10年前、「保護する責任(R2P)」という原則を受け入れた国際社会は、依然として、あまりにも多くの危機の初期兆候に対処できずにいます。事務総長は、そもそもこの原則の受け入れを可能にした人間中心の視点に回帰するよう強く促すとともに、次回の報告で「R2P」のよりよい運用のあり方を探求すると述べました。
事務総長は、死刑廃止に向けた動きに対する期待とともに、移住者や難民、少数者その他の社会から隔絶された人々が直面する不寛容に対処する取り組みにも期待を表明し、2015年には「アフリカ系の人々のための国際の10年」がスタートすることを指摘しました。
「世界は長年にわたり、植民地主義と奴隷貿易の遺産、そしてアフリカ系の人々が依然として直面する差別を十分に認識してきませんでした」。事務総長はこのように語っています。

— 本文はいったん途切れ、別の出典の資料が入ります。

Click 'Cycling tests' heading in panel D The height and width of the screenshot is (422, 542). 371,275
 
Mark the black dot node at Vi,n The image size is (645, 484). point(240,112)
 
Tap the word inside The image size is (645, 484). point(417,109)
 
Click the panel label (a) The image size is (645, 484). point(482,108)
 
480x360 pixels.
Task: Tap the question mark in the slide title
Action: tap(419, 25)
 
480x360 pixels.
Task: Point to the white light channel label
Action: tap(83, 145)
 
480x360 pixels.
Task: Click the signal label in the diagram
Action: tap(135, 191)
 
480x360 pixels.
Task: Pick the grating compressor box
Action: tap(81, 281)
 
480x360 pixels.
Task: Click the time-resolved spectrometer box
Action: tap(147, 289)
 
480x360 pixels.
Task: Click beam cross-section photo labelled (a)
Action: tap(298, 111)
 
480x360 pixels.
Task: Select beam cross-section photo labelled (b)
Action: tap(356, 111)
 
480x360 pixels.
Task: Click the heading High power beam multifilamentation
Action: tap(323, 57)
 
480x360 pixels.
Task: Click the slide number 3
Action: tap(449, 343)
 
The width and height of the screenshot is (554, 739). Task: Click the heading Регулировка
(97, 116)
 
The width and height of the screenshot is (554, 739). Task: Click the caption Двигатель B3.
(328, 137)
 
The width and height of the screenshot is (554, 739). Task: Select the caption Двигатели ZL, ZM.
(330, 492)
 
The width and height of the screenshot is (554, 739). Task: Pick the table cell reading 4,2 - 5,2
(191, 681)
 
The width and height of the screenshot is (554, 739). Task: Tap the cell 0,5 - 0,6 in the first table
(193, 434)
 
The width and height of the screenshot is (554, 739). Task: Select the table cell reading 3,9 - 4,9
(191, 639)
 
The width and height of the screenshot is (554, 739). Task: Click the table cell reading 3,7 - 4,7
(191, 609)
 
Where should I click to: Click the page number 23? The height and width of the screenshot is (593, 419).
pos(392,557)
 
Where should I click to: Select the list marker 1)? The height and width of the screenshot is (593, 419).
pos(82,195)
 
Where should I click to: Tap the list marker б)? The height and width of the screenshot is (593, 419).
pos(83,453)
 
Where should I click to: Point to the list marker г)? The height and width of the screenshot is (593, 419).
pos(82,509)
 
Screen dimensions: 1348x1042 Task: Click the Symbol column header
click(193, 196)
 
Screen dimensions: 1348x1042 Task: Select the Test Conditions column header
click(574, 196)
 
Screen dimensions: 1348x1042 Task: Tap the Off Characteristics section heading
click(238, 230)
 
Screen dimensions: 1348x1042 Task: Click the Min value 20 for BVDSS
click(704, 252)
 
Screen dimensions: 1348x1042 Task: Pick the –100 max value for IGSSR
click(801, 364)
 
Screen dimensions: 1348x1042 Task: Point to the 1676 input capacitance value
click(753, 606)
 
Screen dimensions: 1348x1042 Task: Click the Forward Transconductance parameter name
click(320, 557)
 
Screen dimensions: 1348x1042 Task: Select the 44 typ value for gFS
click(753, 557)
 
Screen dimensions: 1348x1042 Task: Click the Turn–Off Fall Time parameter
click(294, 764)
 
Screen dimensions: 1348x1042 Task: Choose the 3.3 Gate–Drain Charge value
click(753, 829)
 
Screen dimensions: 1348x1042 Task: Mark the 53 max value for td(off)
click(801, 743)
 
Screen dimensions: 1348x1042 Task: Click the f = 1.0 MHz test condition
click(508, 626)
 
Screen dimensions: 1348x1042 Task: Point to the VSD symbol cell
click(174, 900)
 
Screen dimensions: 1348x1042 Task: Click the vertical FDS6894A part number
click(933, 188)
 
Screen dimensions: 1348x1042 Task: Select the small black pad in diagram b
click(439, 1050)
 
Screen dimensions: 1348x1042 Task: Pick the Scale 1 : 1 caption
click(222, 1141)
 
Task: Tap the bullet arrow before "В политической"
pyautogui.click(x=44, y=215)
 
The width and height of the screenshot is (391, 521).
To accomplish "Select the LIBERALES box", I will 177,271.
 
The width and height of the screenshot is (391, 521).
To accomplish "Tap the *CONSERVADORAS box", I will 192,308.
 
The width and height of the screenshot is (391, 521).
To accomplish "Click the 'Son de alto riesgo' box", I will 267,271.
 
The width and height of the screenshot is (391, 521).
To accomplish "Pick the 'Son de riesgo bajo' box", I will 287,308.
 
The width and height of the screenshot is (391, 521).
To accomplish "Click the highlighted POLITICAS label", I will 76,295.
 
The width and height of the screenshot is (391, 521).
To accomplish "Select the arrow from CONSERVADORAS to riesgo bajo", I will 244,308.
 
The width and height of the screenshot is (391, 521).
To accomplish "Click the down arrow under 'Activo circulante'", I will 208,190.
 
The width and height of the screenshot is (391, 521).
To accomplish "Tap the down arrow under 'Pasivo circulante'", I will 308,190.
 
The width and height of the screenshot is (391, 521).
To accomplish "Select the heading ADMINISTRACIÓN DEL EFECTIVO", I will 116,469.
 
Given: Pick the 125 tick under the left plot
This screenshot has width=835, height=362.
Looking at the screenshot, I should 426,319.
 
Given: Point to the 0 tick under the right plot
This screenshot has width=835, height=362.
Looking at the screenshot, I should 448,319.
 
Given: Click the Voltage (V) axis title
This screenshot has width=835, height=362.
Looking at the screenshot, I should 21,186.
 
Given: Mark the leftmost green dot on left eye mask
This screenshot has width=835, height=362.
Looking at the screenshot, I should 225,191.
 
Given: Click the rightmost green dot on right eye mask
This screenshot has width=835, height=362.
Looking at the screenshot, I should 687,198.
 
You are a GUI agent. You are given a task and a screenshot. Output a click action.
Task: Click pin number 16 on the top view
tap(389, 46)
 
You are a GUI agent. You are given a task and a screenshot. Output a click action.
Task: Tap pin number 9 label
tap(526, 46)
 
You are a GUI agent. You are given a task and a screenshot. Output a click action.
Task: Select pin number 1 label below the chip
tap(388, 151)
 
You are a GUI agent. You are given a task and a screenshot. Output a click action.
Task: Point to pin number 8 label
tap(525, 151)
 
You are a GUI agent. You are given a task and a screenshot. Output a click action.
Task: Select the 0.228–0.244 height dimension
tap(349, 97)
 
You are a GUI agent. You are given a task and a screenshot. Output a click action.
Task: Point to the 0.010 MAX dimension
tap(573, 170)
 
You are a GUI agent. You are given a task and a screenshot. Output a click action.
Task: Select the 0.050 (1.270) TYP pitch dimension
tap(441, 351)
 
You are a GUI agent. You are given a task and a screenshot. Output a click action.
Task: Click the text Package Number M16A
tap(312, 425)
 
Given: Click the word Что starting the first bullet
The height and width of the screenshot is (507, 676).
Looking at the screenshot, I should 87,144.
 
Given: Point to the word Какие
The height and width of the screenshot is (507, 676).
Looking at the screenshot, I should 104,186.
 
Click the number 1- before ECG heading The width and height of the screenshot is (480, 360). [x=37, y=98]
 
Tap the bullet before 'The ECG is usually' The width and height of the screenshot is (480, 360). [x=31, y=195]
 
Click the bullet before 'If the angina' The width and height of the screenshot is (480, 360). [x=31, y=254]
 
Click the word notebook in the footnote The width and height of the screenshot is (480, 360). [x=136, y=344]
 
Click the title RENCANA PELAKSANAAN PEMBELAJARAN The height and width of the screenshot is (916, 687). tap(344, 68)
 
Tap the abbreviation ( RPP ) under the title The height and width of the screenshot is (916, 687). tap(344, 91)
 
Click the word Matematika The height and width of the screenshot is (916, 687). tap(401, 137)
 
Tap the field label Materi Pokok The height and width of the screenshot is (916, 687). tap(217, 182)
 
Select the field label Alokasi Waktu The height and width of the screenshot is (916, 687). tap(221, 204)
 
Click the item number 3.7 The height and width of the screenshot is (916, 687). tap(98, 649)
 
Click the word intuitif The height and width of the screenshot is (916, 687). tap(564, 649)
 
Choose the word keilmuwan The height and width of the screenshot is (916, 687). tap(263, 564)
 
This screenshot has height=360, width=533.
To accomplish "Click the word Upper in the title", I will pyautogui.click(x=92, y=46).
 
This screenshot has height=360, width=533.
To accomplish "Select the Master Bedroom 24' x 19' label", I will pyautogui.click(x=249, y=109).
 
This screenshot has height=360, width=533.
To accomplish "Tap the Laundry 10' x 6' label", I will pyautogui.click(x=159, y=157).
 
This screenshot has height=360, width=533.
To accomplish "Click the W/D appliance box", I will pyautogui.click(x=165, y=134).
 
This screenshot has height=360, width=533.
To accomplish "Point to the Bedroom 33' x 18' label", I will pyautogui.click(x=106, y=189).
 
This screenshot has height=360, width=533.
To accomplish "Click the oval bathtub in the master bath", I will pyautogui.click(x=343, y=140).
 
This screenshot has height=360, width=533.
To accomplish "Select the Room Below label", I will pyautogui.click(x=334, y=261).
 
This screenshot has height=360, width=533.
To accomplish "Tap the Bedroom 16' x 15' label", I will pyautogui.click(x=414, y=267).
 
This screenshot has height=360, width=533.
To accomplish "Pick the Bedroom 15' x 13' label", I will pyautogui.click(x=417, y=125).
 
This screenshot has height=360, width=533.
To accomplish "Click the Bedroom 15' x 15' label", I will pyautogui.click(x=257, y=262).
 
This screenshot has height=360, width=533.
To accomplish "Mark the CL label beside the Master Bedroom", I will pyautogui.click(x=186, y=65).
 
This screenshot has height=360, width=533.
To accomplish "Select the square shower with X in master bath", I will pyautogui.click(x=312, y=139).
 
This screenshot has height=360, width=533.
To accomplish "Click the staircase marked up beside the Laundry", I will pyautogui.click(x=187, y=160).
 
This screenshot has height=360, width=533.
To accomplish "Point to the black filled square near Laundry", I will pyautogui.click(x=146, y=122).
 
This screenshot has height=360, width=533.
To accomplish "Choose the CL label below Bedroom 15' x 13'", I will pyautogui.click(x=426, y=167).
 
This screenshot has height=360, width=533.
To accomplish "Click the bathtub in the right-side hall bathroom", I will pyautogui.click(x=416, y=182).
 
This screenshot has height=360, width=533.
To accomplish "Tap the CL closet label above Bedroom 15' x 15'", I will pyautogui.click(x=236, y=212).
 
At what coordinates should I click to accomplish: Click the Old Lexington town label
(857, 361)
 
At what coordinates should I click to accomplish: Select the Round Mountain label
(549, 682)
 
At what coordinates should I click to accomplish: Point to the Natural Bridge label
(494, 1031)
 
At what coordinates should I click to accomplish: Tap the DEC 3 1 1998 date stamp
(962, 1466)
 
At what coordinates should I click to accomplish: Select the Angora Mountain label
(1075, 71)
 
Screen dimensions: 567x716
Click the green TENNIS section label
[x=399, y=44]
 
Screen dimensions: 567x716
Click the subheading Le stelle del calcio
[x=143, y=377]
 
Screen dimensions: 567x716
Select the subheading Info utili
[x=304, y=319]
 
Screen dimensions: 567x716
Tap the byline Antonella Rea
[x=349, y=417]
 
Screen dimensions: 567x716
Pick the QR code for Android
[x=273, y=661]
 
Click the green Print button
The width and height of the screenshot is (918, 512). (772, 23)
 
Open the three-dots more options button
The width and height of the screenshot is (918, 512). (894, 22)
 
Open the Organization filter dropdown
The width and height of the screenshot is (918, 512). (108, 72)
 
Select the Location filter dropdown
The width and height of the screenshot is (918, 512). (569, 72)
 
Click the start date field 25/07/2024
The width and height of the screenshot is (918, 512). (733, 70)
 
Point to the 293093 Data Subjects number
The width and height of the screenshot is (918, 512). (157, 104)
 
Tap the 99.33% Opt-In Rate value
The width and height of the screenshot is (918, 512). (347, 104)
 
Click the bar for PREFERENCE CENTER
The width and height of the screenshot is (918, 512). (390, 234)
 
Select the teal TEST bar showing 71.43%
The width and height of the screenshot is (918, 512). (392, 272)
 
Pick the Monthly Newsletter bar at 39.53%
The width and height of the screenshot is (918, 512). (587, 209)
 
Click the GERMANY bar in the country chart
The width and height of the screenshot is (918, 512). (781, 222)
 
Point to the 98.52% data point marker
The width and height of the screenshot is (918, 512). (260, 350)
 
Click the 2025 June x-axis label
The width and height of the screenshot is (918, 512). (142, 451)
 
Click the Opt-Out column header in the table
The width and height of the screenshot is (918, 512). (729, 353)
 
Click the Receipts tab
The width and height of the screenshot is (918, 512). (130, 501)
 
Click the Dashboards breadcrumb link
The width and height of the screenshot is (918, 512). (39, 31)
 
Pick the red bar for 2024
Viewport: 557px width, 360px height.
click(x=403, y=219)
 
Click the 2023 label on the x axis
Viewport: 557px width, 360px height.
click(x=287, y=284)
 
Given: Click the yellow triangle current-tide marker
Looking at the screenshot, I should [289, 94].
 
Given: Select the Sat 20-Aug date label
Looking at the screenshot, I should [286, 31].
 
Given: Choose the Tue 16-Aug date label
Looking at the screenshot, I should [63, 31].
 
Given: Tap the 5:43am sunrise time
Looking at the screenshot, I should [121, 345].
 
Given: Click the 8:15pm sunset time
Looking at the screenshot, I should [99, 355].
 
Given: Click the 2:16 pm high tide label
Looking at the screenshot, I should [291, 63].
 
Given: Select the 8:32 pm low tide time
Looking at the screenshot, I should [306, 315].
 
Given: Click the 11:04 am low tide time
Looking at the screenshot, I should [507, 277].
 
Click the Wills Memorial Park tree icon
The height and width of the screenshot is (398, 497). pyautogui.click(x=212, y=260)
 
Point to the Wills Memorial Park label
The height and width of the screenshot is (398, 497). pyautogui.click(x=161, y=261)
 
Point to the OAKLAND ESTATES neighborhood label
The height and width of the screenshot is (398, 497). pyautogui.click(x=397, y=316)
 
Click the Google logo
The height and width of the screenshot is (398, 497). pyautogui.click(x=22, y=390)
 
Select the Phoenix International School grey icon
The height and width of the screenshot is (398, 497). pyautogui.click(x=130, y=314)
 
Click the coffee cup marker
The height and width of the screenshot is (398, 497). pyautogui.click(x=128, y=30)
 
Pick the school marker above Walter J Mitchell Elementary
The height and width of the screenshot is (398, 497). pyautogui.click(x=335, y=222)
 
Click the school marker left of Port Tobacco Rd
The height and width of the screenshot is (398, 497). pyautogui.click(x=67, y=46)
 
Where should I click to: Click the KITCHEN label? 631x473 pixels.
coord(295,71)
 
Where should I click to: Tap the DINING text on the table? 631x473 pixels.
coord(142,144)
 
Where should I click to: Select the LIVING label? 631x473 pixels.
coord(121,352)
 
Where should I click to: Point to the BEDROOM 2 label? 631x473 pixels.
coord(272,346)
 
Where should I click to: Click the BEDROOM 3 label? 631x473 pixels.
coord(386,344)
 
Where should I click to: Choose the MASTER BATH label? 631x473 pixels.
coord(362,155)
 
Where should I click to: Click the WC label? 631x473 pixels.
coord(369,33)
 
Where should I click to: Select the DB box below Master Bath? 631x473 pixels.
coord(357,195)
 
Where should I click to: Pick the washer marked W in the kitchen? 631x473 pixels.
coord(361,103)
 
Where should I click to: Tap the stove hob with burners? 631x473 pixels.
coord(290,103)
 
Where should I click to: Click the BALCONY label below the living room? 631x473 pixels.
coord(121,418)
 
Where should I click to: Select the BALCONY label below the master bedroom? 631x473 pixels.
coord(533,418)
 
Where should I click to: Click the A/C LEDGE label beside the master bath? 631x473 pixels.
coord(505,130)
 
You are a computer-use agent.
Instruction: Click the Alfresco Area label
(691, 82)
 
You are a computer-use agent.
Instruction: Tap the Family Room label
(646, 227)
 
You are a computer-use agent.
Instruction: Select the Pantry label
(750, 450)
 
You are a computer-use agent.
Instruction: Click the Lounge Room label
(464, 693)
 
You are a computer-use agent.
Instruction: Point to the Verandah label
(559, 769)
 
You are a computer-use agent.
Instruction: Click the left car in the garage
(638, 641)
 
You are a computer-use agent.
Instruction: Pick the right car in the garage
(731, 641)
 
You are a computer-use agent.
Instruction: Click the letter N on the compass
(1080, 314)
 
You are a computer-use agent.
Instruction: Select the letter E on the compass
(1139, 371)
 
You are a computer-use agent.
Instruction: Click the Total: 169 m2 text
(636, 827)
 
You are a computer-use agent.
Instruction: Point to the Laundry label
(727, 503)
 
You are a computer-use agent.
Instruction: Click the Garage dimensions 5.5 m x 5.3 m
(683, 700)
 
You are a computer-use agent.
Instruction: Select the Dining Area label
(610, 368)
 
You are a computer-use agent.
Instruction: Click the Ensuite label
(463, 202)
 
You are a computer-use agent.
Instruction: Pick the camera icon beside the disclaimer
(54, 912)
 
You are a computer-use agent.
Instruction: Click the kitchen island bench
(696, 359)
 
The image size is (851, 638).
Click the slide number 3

「国際の10年を記念する重要な行事として、ここ国連本部では、[奴隷制の犠牲者と]大西洋横断奴隷貿易を記念する常設の記念碑の除幕式も行われます」
この1年間、相互に連関する3本柱の課題に取り組むため、国連は目的のために自らの適合性を高めなければなりません。事務総長は、平和維持や平和構築活動、人道援助活動の資金調達、事務局の刷新、サイバーセキュリティをはじめとする新たな課題への取り組みを含め、見直しや改善が行われている分野の概要も示しました。
国連は創設70周年を迎え、大きな課題に直面しているだけでなく、大きな機会にも恵まれているのです。
「予定どおりに活動が進めば、私たちは今年末までに、開発に向けた新たなビジョン、平和と安全の維持に向けた新たなアイデア、人権の新たな推進、そしてこれらをすべて達成できる、より強い国連の実現によって、さらに豊かな組織へと発展することでしょう」。事務総長はこう語っています。